I never heard The Blue Meaning at the time, having drifted away by that point, so I'm only just hearing it now, and incredibly - against all expectation - a couple of plays in and it's actually pretty fucking great. To backtrack, I picked it up as part of a double disc package along with Sheep Farming in Barnet, the first album, but not really an album seeing as it was just a collection of EPs and singles. Sheep Farming in Barnet was mostly the stuff I heard which left me underwhelmed, even at the age of fourteen. Neon Womb was great of course, and Danced and Our Movie, but once you're past those, it all blends into one and the individual tracks really don't work together as an album. She has a great voice, but nevertheless rather than sing she started out overacting to the music, like a sexier William Shatner - whoops, whistles, comedy John Major voices, all manner of funny noises - the kind of sounds which traditionally accompany spooky expressions of surprise made as though trying to convince the audience that you really are subject to the influence of dark forces. Similarly the music of that first handful of discs seems to be some prog band's idea of punk, or at least - cough cough - new wave; so the enterprise steers perilously close to resembling rock opera. I know that doesn't necessarily have to be a bad thing every single time...

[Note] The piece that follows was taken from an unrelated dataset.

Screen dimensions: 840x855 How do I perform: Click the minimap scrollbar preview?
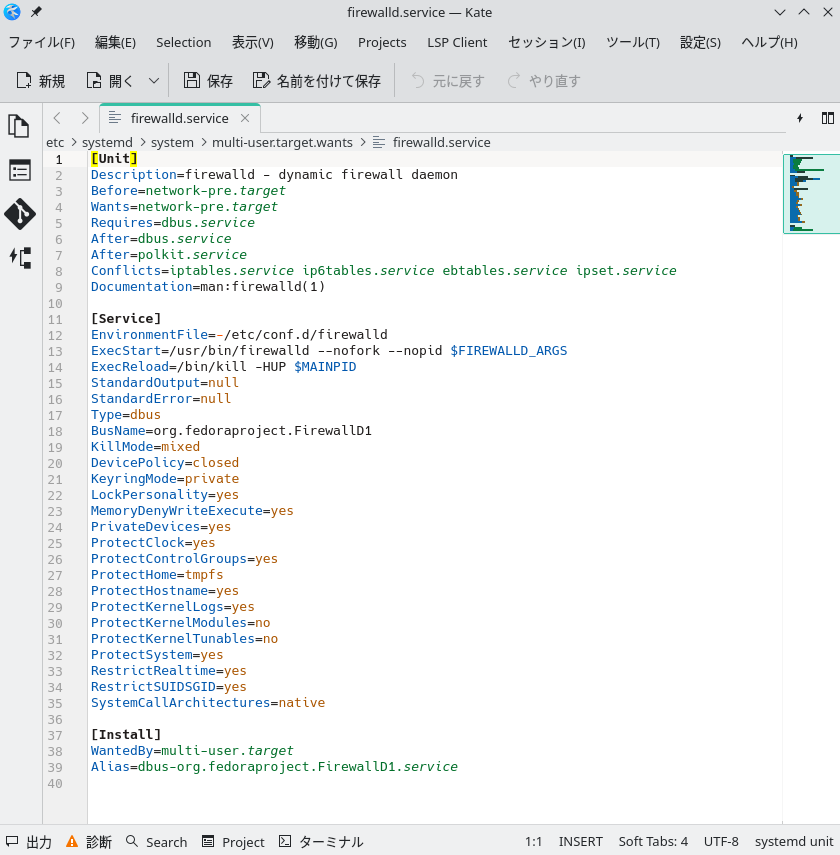coord(811,193)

Anyway, I guess once she'd got it out of her system with the stuff on Sheep Farming, whatever it was, The Blue Meaning really comes together as sounding very much like an album rather than a series of weird squeaking noises bearing no particular relation to each other. She's reigned in the overacting, developed a convincingly pseudo-operatic bellow, and the music rocks pretty darn hard, like it really wishes it had been produced by Tony Visconti. In fact I had to look at the sleeve to check that it wasn't, and I can easily imagine Next Day-era Bowie vocalising over some of this stuff. It's not punk, and never really was, and as has been pointed out from time to time, lyrically it's mostly pseudo-mystical horseshit about pyramids, crystal balls, and sphinxes: it's a self-involved teenage girl spending five hours putting on her make-up, making it look as weird as possible just so she can pull a spooky face and make you think she's deep and mysterious; but fuck it - you know all those Beach Boys records? They were just about cars and girls, most of them! Honest! If you've somehow mistaken The Blue Meaning for St. Paul's letters to the Galatians, then you're probably missing the point. I know how these days we're all busily declaring that everything from the eighties was tittersomely brilliant, at least now that we don't actually have to dress up in any of that shit, but The Blue Meaning is a real cracker of a debut album.

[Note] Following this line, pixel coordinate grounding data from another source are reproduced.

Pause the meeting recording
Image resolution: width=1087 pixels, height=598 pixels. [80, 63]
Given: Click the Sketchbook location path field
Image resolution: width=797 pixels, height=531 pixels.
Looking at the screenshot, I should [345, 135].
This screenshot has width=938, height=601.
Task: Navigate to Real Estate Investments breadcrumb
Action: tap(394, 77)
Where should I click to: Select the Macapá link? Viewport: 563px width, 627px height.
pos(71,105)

*: I recently discovered that the children's show Teletubbies was filmed on the farm upon which I grew up as a child, and of course Toyah was the voice of Teletubbies. I suppose, it might be a coincidence.

Wednesday, 7 June 2017

David Bowie - No Plan (2017)


What's the possibility of my being able to write anything useful or meaningful about this? Minimal, I'd say, but fuck it - let's see what comes out...

It's been a year since he went and it still feels wrong, or at least unnecessarily weird - not least with that whole idea of Bowie having been the glue holding the universe together, which is why it's all turned to shit since and we've got fucking Wotsits Hitler running the show; and listening to No Plan facilitates my appreciation of how his being gorn still doesn't seem to make sense. Here are four tracks recorded while he was in the process of dying - as are we all, I suppose - one from
Blackstar, and three I've never heard, which I guess must be the last things he recorded and which failed to appear during his lifetime. The new material feels very much part of the album and the direction it took, sombre without necessarily sounding depressive, overtly jazzy, and somehow seeming both luxuriously lush and yet a fucking tough listen at the same time.

I don't want to get too bogged down in what it all means, because that's why you listen to the thing so there probably isn't anything I can say which is worth saying; but the crucial point is that, like Blackstar, the record does its job, and does it exceptionally well, and at least as well as any of Bowie's former glories. When I Met You is, I suppose, the last new Bowie song I will ever hear, and it feels like he knew it in so much as that it's kind of up, almost as though our man had grown tired of cataloguing the minutiae of his own impending demise.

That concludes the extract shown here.